I just rolled into day four of a fast and the delta from two days ago is 3.72 kg.

Most of the weight you lose in the first 3 to 5 days of a fast isn't fat, its stuff in your gut and losing water as you draw down your glycogen stores.


So the water I was drinking I added a pinch of salt to it so I was drinking salty water. Obviously that will increase the Th17 cells but the number of immune cells drop off when you dont eat because generally the immune system attacks some of the food we eat, starch is one of the sugar's it wont attack.


Its not a typo, I did lose that much weight.


This is a very complex topic and Glutathione or NAC has a half life of only ~5 hours. Had I to do it I would take ALCAR 2000MG but still you are playing with a lot of unknowns phamarcologically speaking. As i said a lab test of bioenergetics level, oxidative stress and apotosis are needed to bring confidence.


> you are playing with a lot of unknowns phamarcologically

Totally agree, but maintaining brain function is my priority the ALCAR may also help considering its similar to choline.


It depends on how much fat you have. The body is relatively good at living on stored fat for a while. You need to supplement things that aren't stored, like vitamins and electrolytes and you'd better do it under medical supervision. If you fast long enough you also need some amino acids.


You have zero idea of the propensity of hidden damages


Surely there’s documentation you can point us to, since quite a few people have been fasting for a month at a time for ages?

But I’m only looking for documented examples, not extrapolated theory (which is what your first response seems to be), as — already in this thread - we have examples of 60 and 380 day cases with no observable I’ll effects (and I’ll add my own, multiple 15-25 days over the years, starting about 25 years ago — with doctor verified no I’ll effects a month later in most of them)


I'm not saying that it's healthy. I'm just saying that many people have successfully fasted for surprisingly long intervals without dropping dead.

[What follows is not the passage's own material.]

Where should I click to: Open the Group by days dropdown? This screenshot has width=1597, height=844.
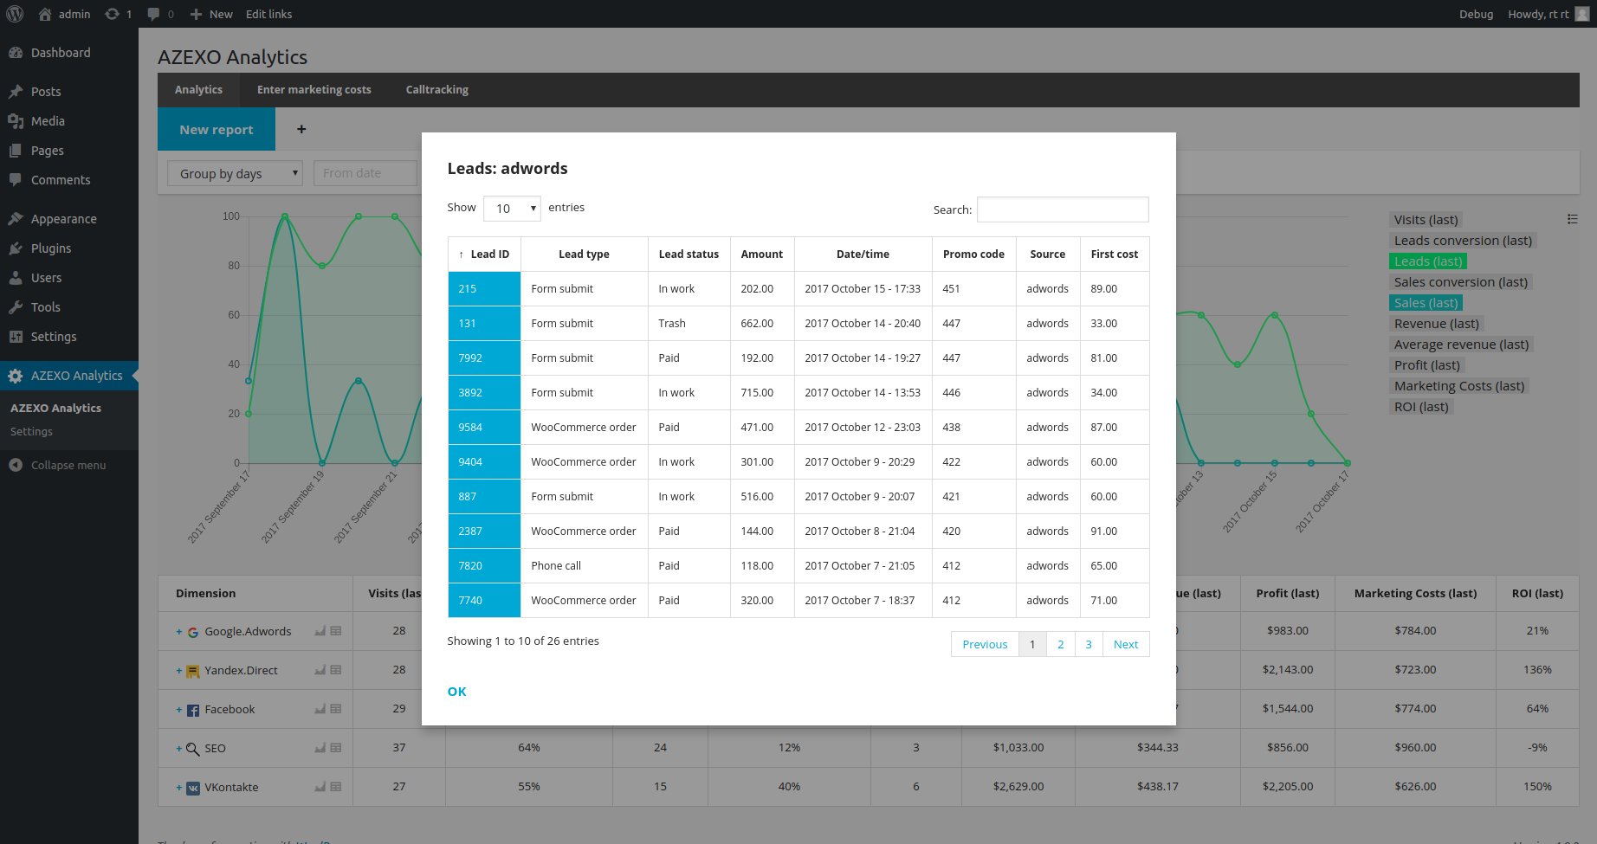click(x=235, y=174)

It sounds like you never tried?

I watched my dad do 30-60 days every few years growing up. He always said how clear it made him mentally and the benefits to his health also was visible (until today he mountain-bikes across South East Asia during winter and he is in his late 70ies).

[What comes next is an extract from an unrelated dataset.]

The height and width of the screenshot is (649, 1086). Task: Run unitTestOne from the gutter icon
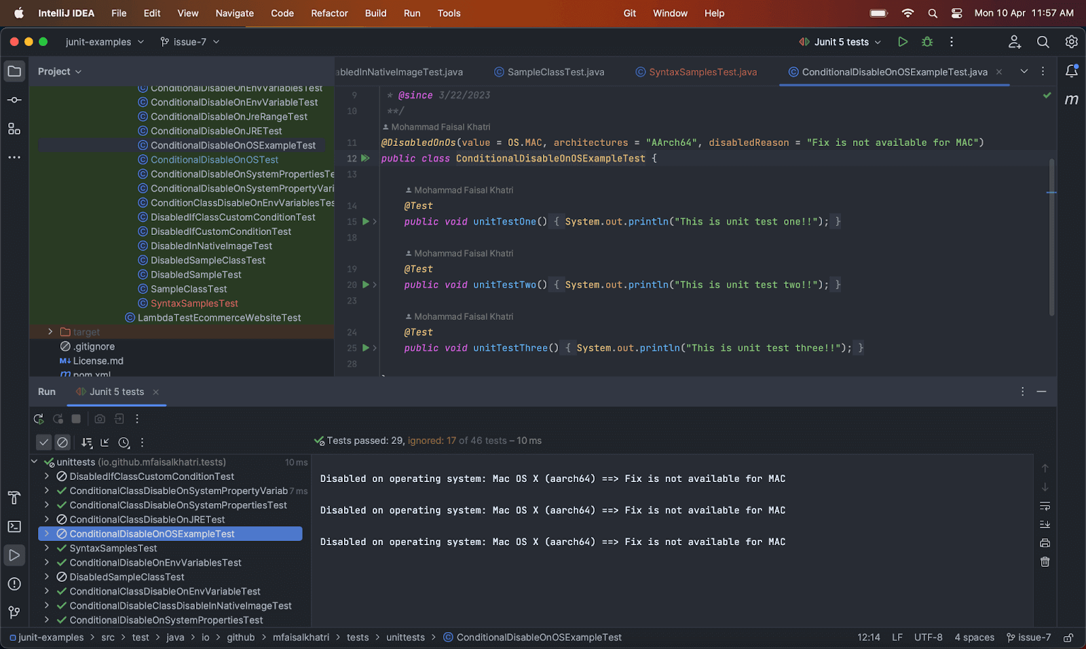[366, 221]
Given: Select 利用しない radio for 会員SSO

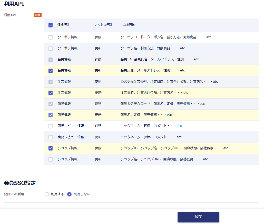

Longest I did was 40 days. Started out with 10 days a few years earlier which broke my misconceptions about if I would be able to do it. Especially the 40 days has been a healing journey for me both physically and mentally. It also gave me massive confidence about my body and taught me more about my limits than what decades of running did. I wouldn't do this long again because I lack the reserves today. But 10-20 days every few years is no issue.


I'm really surprised at the number of people in this comemnt thread who think going a week without food will kill you. I don't even think it will harm any healthy adult in any way, much less kill them.


Not sure why I’d pass out from just not eating, I had plenty of body fat on me for the entirety of the fast. I wasn’t starving myself.

Estimating by weight loss my metabolism was still burning well over 2500kcal daily at the end of the fast.


Agreed. Pretty much my numbers as well - around 300 gr weight loss a day.

An example:

A person with 14 % body fat and 74 kg body weight has around 10 kg fat. That is more than enough to go for about 30 days without any calorie intake.


Yeah, my weight loss was around 1.3 lbs or 600 grams daily. I'm a large human though.


I guess he ate some bugs in his sleep.